---------- Record set ----------

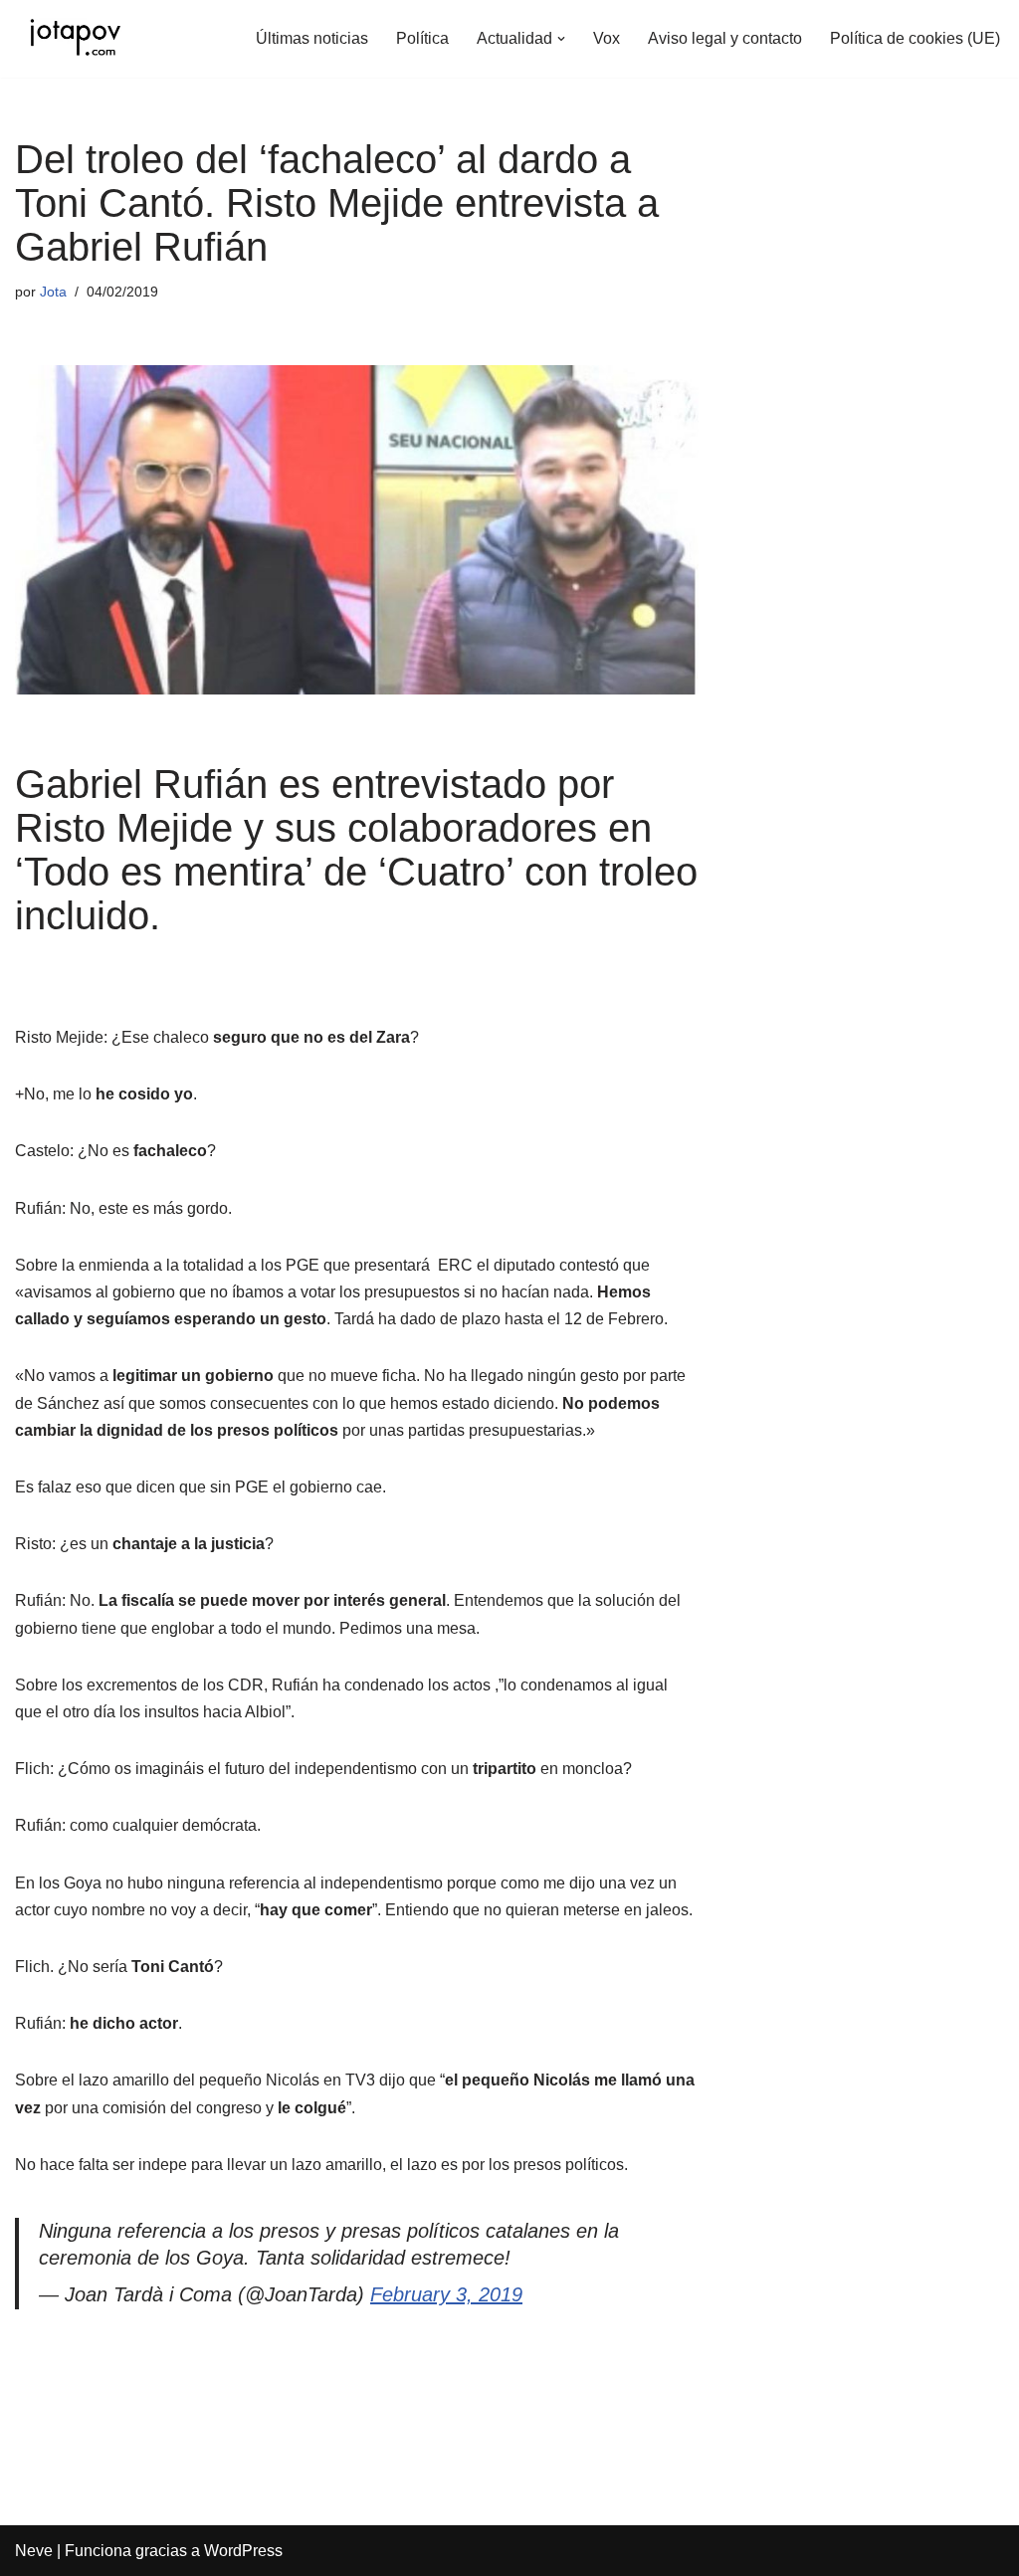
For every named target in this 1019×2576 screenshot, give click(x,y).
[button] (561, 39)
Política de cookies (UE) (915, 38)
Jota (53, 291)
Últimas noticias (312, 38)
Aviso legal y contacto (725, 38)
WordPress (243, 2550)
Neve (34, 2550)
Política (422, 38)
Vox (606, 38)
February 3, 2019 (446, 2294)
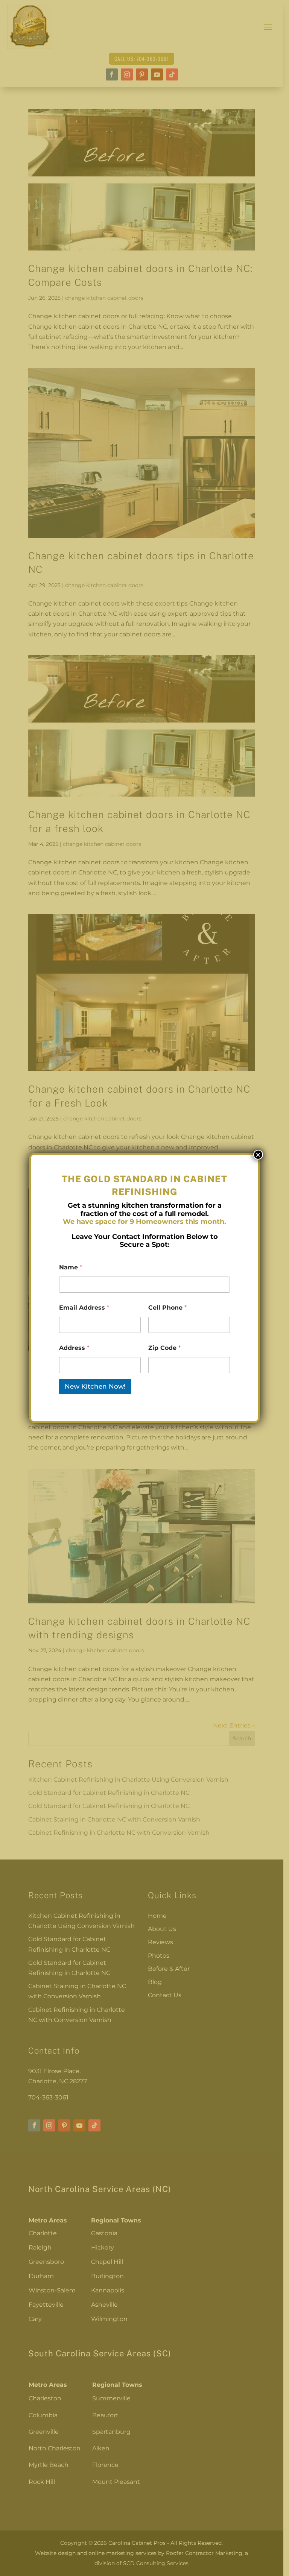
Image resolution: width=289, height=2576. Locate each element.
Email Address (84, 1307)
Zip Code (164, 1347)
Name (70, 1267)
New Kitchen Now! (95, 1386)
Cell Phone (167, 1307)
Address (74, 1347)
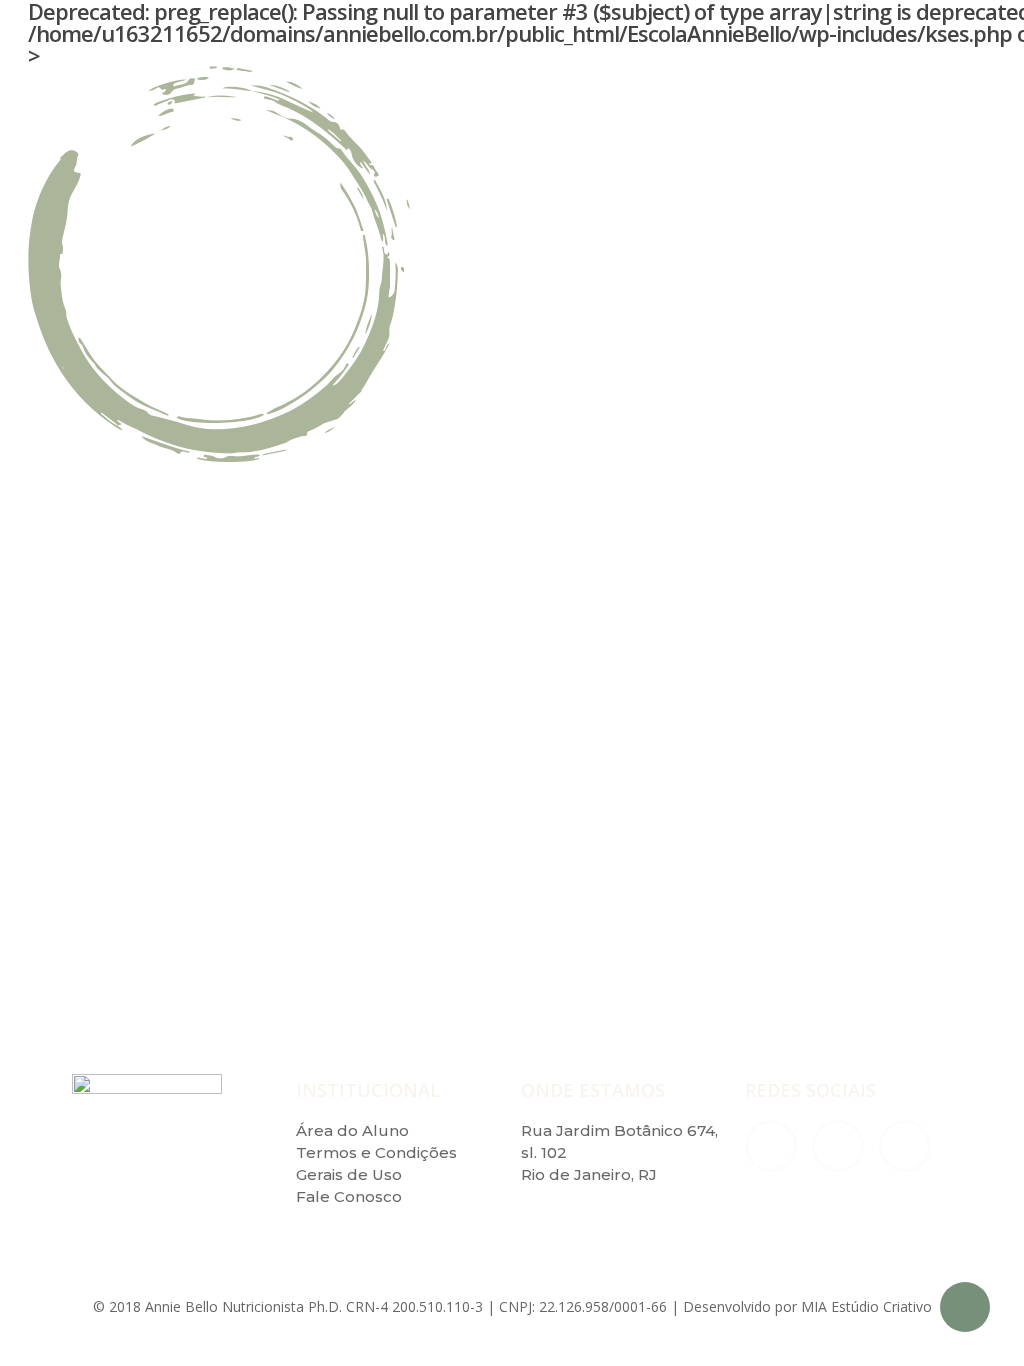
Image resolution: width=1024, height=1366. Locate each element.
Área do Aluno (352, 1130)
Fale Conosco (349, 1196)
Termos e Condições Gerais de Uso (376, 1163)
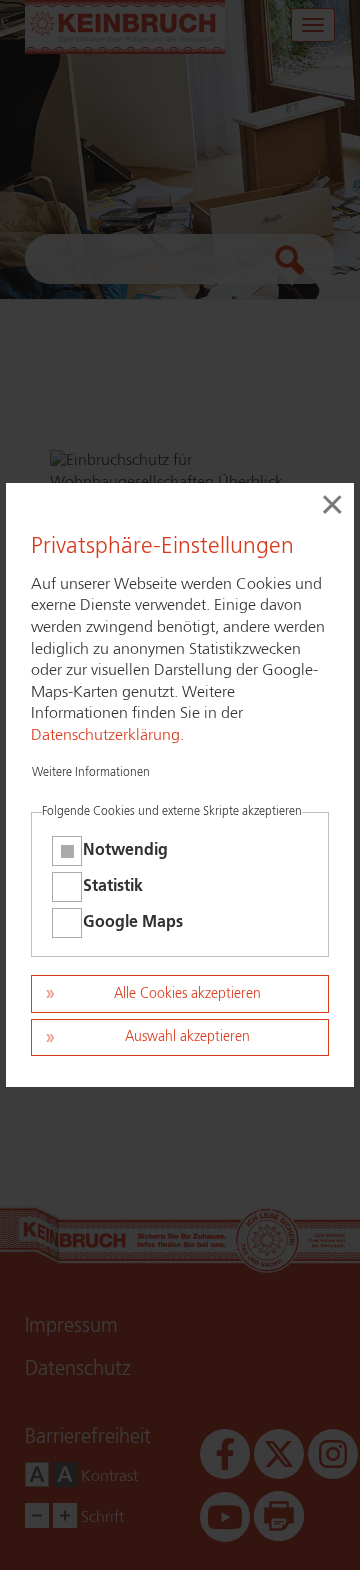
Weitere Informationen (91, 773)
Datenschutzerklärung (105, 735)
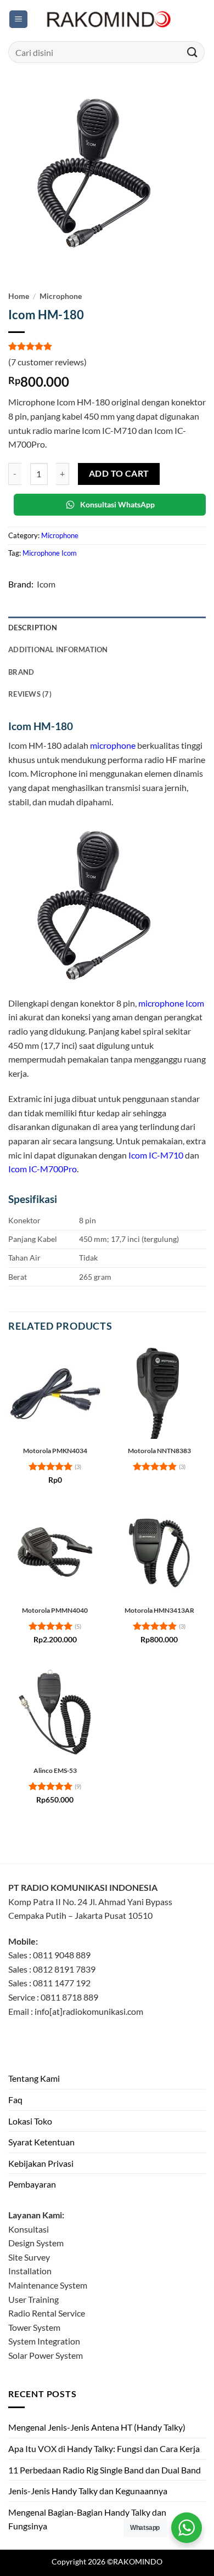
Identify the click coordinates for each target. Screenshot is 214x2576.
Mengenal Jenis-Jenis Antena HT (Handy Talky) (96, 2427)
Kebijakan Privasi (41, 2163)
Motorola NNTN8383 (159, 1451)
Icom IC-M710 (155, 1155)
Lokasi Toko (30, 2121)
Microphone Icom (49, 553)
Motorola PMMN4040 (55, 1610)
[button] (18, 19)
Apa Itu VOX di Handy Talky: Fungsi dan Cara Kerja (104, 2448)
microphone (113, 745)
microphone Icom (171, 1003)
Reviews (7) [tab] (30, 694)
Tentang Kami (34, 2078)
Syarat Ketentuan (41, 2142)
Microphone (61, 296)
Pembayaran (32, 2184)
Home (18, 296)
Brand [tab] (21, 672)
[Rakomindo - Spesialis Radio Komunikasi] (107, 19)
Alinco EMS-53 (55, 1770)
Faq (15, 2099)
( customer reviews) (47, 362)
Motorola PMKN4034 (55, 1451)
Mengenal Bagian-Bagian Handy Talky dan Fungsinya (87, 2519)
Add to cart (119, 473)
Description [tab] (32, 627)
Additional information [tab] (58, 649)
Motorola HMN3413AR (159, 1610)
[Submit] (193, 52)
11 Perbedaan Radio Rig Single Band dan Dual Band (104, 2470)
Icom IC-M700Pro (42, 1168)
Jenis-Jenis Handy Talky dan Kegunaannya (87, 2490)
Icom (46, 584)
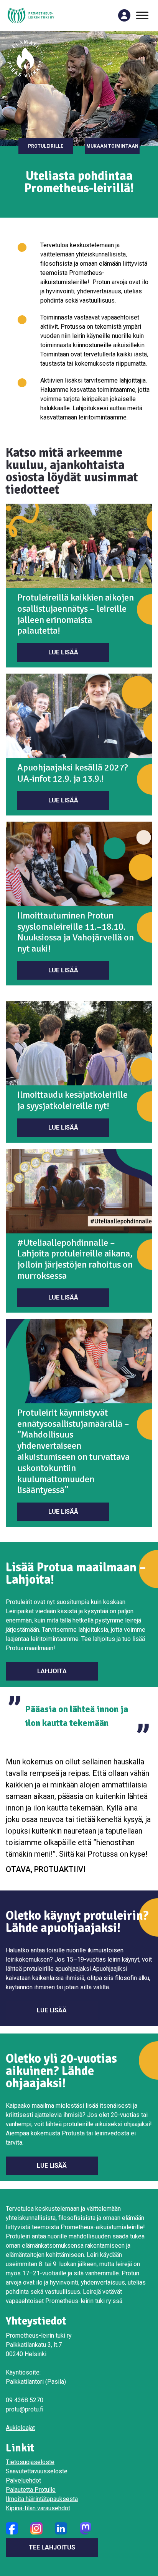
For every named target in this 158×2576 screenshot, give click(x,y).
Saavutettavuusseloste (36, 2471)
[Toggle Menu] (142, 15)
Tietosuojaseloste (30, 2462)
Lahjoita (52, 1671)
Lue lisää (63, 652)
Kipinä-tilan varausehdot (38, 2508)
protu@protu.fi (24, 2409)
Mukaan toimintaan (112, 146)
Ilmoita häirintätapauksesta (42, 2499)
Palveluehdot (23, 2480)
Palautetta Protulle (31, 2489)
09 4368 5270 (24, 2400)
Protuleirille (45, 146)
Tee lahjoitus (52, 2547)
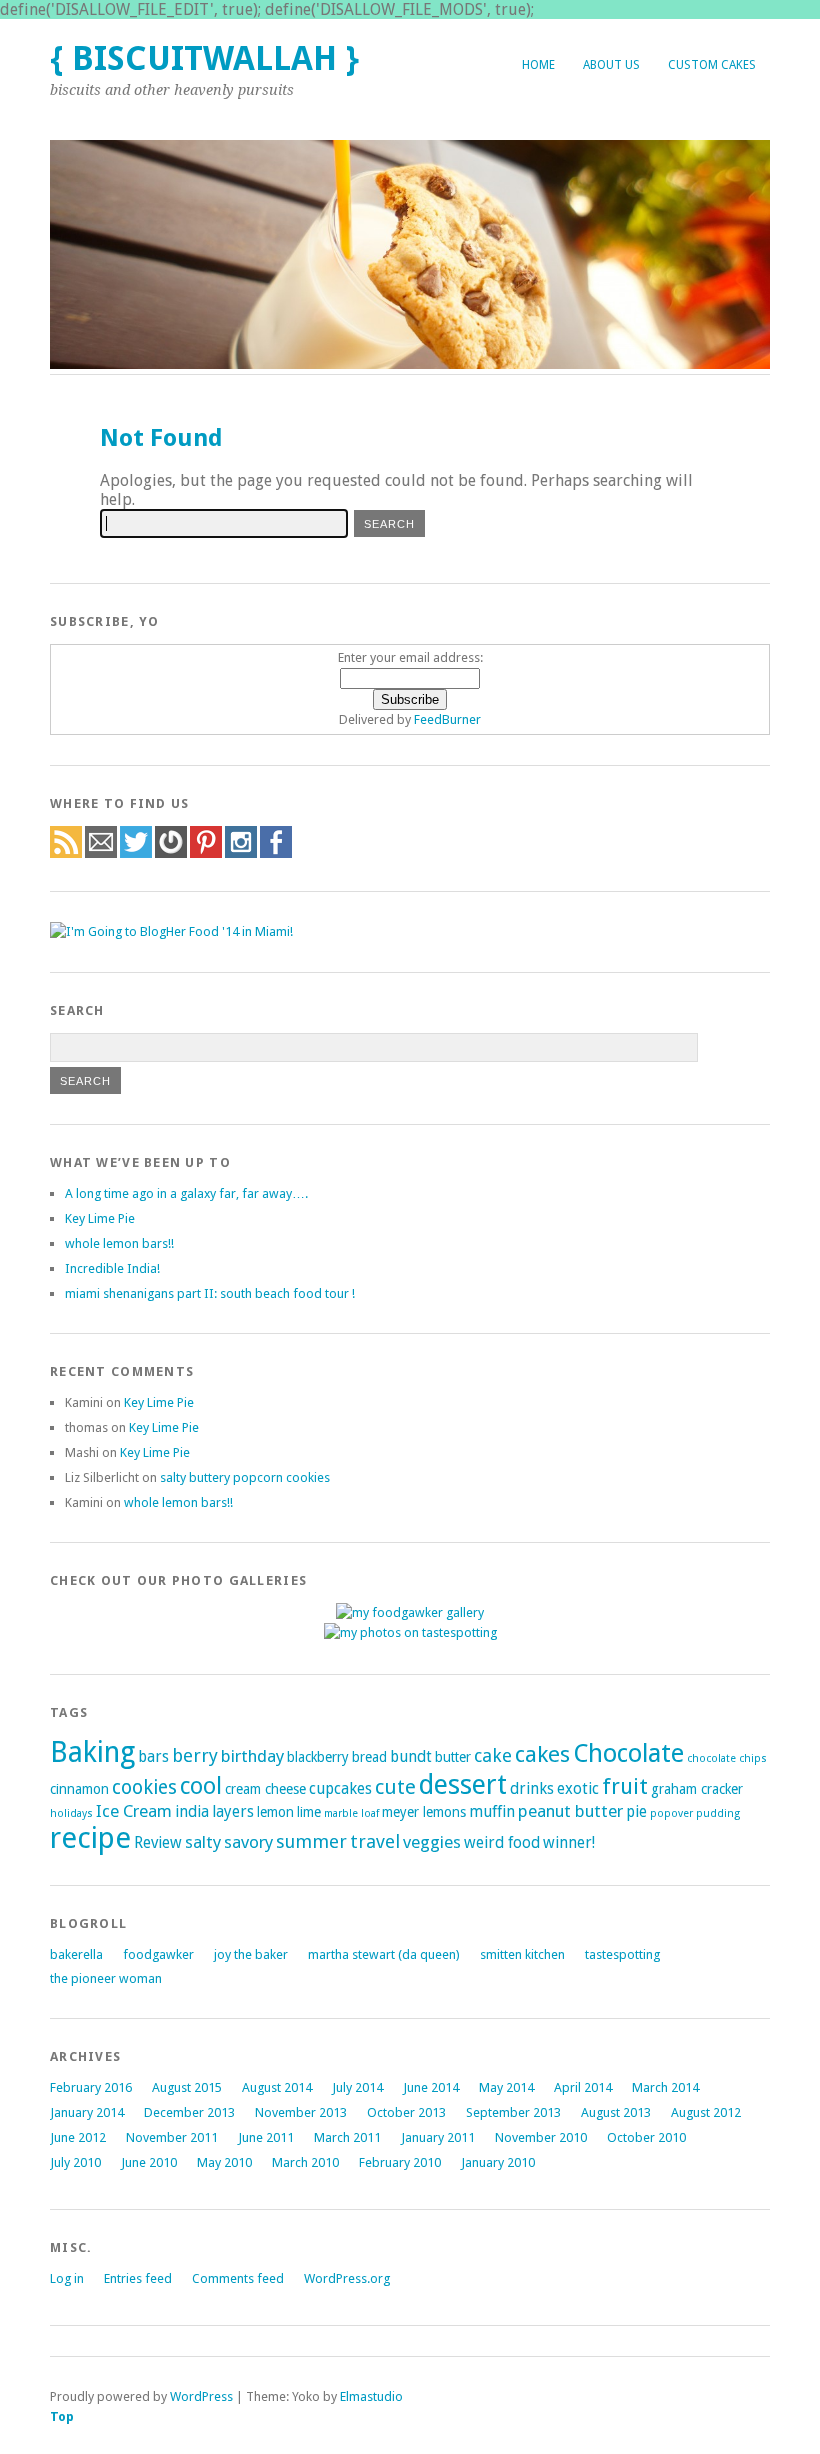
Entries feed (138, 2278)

----------

### What you will do
Set the records down again exactly as given, and leave the pictures out.

### Answer for this exercise
For every named target in this 1019×2576 screenshot, give click(x,y).
[button] (561, 39)
Política de cookies (UE) (915, 38)
Jota (53, 291)
Últimas noticias (312, 38)
Aviso legal y contacto (725, 38)
WordPress (243, 2550)
Neve (34, 2550)
Política (422, 38)
Vox (606, 38)
February 3, 2019 (446, 2294)
Image resolution: width=289, height=2576. Locate each element.
Email Address (84, 1307)
Zip Code (164, 1347)
Name (70, 1267)
New Kitchen Now! (95, 1386)
Cell Phone (167, 1307)
Address (74, 1347)
Image resolution: width=1024, height=1366. Locate each element.
Área do Aluno (352, 1130)
Fale Conosco (349, 1196)
Termos e Condições Gerais de Uso (376, 1163)
Weitere Informationen (91, 773)
Datenschutzerklärung (105, 735)
Identify the click coordinates for each target. Screenshot is 214x2576.
Mengenal Jenis-Jenis Antena HT (Handy Talky) (96, 2427)
Kebijakan Privasi (41, 2163)
Motorola NNTN8383 (159, 1451)
Icom IC-M710 (155, 1155)
Lokasi Toko (30, 2121)
Microphone Icom (49, 553)
Motorola PMMN4040 (55, 1610)
[button] (18, 19)
Apa Itu VOX di Handy Talky: Fungsi dan Cara Kerja (104, 2448)
microphone (113, 745)
microphone Icom (171, 1003)
Reviews (7) [tab] (30, 694)
Tentang Kami (34, 2078)
Syarat Ketentuan (41, 2142)
Microphone (61, 296)
Pembayaran (32, 2184)
Home (18, 296)
Brand [tab] (21, 672)
[Rakomindo - Spesialis Radio Komunikasi] (107, 19)
Alinco EMS-53 (55, 1770)
Faq (15, 2099)
( customer reviews) (47, 362)
Motorola PMKN4034 (55, 1451)
Mengenal Bagian-Bagian Handy Talky dan Fungsinya (87, 2519)
Add to cart (119, 473)
Description [tab] (32, 627)
Additional information [tab] (58, 649)
Motorola HMN3413AR (159, 1610)
[Submit] (193, 52)
11 Perbedaan Radio Rig Single Band dan Dual Band (104, 2470)
Icom IC-M700Pro (42, 1168)
Jenis-Jenis Handy Talky dan Kegunaannya (87, 2490)
Icom (46, 584)
For every named target in this 158×2576 screenshot, give click(x,y).
Saavutettavuusseloste (36, 2471)
[Toggle Menu] (142, 15)
Tietosuojaseloste (30, 2462)
Lahjoita (52, 1671)
Lue lisää (63, 652)
Kipinä-tilan varausehdot (38, 2508)
protu@protu.fi (24, 2409)
Mukaan toimintaan (112, 146)
Ilmoita häirintätapauksesta (42, 2499)
Palveluehdot (23, 2480)
Palautetta Protulle (31, 2489)
09 4368 5270 (24, 2400)
Protuleirille (45, 146)
Tee lahjoitus (52, 2547)
Entries feed (138, 2278)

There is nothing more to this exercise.